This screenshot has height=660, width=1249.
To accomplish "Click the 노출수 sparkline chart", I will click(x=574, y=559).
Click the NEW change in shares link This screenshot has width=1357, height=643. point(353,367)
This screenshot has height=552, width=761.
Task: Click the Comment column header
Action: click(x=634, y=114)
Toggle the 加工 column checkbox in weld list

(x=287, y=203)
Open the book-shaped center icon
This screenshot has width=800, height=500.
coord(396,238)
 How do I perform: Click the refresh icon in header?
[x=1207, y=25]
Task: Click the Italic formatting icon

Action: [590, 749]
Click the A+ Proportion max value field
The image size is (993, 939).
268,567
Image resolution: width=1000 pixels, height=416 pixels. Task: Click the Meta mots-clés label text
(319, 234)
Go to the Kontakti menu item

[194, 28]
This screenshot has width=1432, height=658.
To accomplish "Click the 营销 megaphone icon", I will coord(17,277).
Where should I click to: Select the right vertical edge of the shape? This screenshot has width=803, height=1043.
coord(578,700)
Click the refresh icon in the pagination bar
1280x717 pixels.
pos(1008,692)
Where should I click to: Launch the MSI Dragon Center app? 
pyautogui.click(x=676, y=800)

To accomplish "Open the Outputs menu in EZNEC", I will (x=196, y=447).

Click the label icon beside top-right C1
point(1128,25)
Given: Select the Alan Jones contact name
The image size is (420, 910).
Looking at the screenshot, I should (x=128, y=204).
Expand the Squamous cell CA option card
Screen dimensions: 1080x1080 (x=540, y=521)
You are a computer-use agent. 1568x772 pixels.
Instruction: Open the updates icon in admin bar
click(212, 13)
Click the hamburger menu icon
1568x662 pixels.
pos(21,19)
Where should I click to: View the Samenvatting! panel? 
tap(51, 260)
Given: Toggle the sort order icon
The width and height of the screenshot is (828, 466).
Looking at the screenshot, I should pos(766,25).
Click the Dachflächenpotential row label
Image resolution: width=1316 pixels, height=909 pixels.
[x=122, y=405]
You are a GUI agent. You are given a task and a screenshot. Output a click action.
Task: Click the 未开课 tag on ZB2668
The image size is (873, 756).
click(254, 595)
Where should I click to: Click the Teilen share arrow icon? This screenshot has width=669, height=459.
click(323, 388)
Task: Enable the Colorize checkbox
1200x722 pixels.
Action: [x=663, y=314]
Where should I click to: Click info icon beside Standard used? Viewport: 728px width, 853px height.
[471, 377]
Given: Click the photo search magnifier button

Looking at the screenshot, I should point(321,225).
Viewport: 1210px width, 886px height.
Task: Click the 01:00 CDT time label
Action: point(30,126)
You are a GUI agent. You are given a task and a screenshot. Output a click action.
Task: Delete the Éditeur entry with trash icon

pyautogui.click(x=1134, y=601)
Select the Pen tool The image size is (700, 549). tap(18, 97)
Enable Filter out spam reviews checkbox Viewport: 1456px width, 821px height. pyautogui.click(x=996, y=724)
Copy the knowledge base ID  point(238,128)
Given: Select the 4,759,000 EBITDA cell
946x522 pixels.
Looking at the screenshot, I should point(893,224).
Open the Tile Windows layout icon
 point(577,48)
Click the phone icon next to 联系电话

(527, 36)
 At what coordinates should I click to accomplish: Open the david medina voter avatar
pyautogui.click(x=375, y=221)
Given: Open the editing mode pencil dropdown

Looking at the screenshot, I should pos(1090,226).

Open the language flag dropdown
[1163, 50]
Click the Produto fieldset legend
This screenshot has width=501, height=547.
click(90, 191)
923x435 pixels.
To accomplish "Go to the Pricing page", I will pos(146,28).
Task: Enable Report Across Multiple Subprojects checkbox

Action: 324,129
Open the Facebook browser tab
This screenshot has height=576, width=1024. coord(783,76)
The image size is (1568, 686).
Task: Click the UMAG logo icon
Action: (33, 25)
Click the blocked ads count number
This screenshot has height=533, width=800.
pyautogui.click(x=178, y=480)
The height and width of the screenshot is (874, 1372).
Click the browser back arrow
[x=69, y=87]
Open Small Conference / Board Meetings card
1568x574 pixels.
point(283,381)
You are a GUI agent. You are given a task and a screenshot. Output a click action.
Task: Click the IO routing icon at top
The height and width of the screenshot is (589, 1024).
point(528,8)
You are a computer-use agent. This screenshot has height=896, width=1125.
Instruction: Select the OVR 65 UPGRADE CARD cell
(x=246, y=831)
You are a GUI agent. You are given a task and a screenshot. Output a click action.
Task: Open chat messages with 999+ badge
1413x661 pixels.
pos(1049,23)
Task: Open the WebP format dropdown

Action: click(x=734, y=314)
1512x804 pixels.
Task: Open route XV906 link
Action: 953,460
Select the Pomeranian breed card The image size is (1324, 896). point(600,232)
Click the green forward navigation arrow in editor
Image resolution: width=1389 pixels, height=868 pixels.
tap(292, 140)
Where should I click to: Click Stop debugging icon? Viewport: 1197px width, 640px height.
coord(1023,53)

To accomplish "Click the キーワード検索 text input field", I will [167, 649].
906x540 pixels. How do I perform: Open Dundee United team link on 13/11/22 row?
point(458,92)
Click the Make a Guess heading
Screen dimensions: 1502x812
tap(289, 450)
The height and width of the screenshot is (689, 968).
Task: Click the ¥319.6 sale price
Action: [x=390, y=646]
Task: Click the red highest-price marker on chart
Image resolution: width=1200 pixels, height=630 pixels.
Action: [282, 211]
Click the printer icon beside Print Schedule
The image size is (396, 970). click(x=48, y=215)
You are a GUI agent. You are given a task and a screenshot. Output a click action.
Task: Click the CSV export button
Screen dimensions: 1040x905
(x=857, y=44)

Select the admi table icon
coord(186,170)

++++++++++

> PROMPT: Can you replace "Where should I click to" with "Where do I click to" everywhere in the data above and give it back with everything else unchanged?

> WORKED SOLUTION:
This screenshot has height=660, width=1249.
To accomplish "Click the 노출수 sparkline chart", I will click(x=574, y=559).
Click the NEW change in shares link This screenshot has width=1357, height=643. point(353,367)
This screenshot has height=552, width=761.
Task: Click the Comment column header
Action: click(x=634, y=114)
Toggle the 加工 column checkbox in weld list

(x=287, y=203)
Open the book-shaped center icon
This screenshot has width=800, height=500.
coord(396,238)
 How do I perform: Click the refresh icon in header?
[x=1207, y=25]
Task: Click the Italic formatting icon

Action: [590, 749]
Click the A+ Proportion max value field
The image size is (993, 939).
268,567
Image resolution: width=1000 pixels, height=416 pixels. Task: Click the Meta mots-clés label text
(319, 234)
Go to the Kontakti menu item

[194, 28]
This screenshot has width=1432, height=658.
To accomplish "Click the 营销 megaphone icon", I will coord(17,277).
Where do I click to: Select the right vertical edge of the shape? This screenshot has width=803, height=1043.
coord(578,700)
Click the refresh icon in the pagination bar
1280x717 pixels.
pos(1008,692)
Where do I click to: Launch the MSI Dragon Center app? 
pyautogui.click(x=676, y=800)

To accomplish "Open the Outputs menu in EZNEC", I will (x=196, y=447).

Click the label icon beside top-right C1
point(1128,25)
Given: Select the Alan Jones contact name
The image size is (420, 910).
Looking at the screenshot, I should (x=128, y=204).
Expand the Squamous cell CA option card
Screen dimensions: 1080x1080 (x=540, y=521)
You are a computer-use agent. 1568x772 pixels.
Instruction: Open the updates icon in admin bar
click(212, 13)
Click the hamburger menu icon
1568x662 pixels.
pos(21,19)
Where do I click to: View the Samenvatting! panel? 
tap(51, 260)
Given: Toggle the sort order icon
The width and height of the screenshot is (828, 466).
Looking at the screenshot, I should pos(766,25).
Click the Dachflächenpotential row label
Image resolution: width=1316 pixels, height=909 pixels.
[x=122, y=405]
You are a GUI agent. You are given a task and a screenshot. Output a click action.
Task: Click the 未开课 tag on ZB2668
The image size is (873, 756).
click(254, 595)
Where do I click to: Click the Teilen share arrow icon? This screenshot has width=669, height=459.
click(323, 388)
Task: Enable the Colorize checkbox
1200x722 pixels.
Action: [x=663, y=314]
Where do I click to: Click info icon beside Standard used? Viewport: 728px width, 853px height.
[471, 377]
Given: Click the photo search magnifier button

Looking at the screenshot, I should point(321,225).
Viewport: 1210px width, 886px height.
Task: Click the 01:00 CDT time label
Action: point(30,126)
You are a GUI agent. You are given a task and a screenshot. Output a click action.
Task: Delete the Éditeur entry with trash icon

pyautogui.click(x=1134, y=601)
Select the Pen tool The image size is (700, 549). tap(18, 97)
Enable Filter out spam reviews checkbox Viewport: 1456px width, 821px height. pyautogui.click(x=996, y=724)
Copy the knowledge base ID  point(238,128)
Given: Select the 4,759,000 EBITDA cell
946x522 pixels.
Looking at the screenshot, I should point(893,224).
Open the Tile Windows layout icon
 point(577,48)
Click the phone icon next to 联系电话

(527, 36)
 At what coordinates should I click to accomplish: Open the david medina voter avatar
pyautogui.click(x=375, y=221)
Given: Open the editing mode pencil dropdown

Looking at the screenshot, I should pos(1090,226).

Open the language flag dropdown
[1163, 50]
Click the Produto fieldset legend
This screenshot has width=501, height=547.
click(90, 191)
923x435 pixels.
To accomplish "Go to the Pricing page", I will pos(146,28).
Task: Enable Report Across Multiple Subprojects checkbox

Action: 324,129
Open the Facebook browser tab
This screenshot has height=576, width=1024. coord(783,76)
The image size is (1568, 686).
Task: Click the UMAG logo icon
Action: (33, 25)
Click the blocked ads count number
This screenshot has height=533, width=800.
pyautogui.click(x=178, y=480)
The height and width of the screenshot is (874, 1372).
Click the browser back arrow
[x=69, y=87]
Open Small Conference / Board Meetings card
1568x574 pixels.
point(283,381)
You are a GUI agent. You are given a task and a screenshot. Output a click action.
Task: Click the IO routing icon at top
The height and width of the screenshot is (589, 1024).
point(528,8)
You are a computer-use agent. This screenshot has height=896, width=1125.
Instruction: Select the OVR 65 UPGRADE CARD cell
(x=246, y=831)
You are a GUI agent. You are given a task and a screenshot. Output a click action.
Task: Open chat messages with 999+ badge
1413x661 pixels.
pos(1049,23)
Task: Open the WebP format dropdown

Action: click(x=734, y=314)
1512x804 pixels.
Task: Open route XV906 link
Action: 953,460
Select the Pomeranian breed card The image size is (1324, 896). point(600,232)
Click the green forward navigation arrow in editor
Image resolution: width=1389 pixels, height=868 pixels.
tap(292, 140)
Where do I click to: Click Stop debugging icon? Viewport: 1197px width, 640px height.
coord(1023,53)

To accomplish "Click the キーワード検索 text input field", I will [167, 649].
906x540 pixels. How do I perform: Open Dundee United team link on 13/11/22 row?
point(458,92)
Click the Make a Guess heading
Screen dimensions: 1502x812
tap(289, 450)
The height and width of the screenshot is (689, 968).
Task: Click the ¥319.6 sale price
Action: [x=390, y=646]
Task: Click the red highest-price marker on chart
Image resolution: width=1200 pixels, height=630 pixels.
Action: [282, 211]
Click the printer icon beside Print Schedule
The image size is (396, 970). click(x=48, y=215)
You are a GUI agent. You are given a task and a screenshot. Output a click action.
Task: Click the CSV export button
Screen dimensions: 1040x905
(x=857, y=44)

Select the admi table icon
coord(186,170)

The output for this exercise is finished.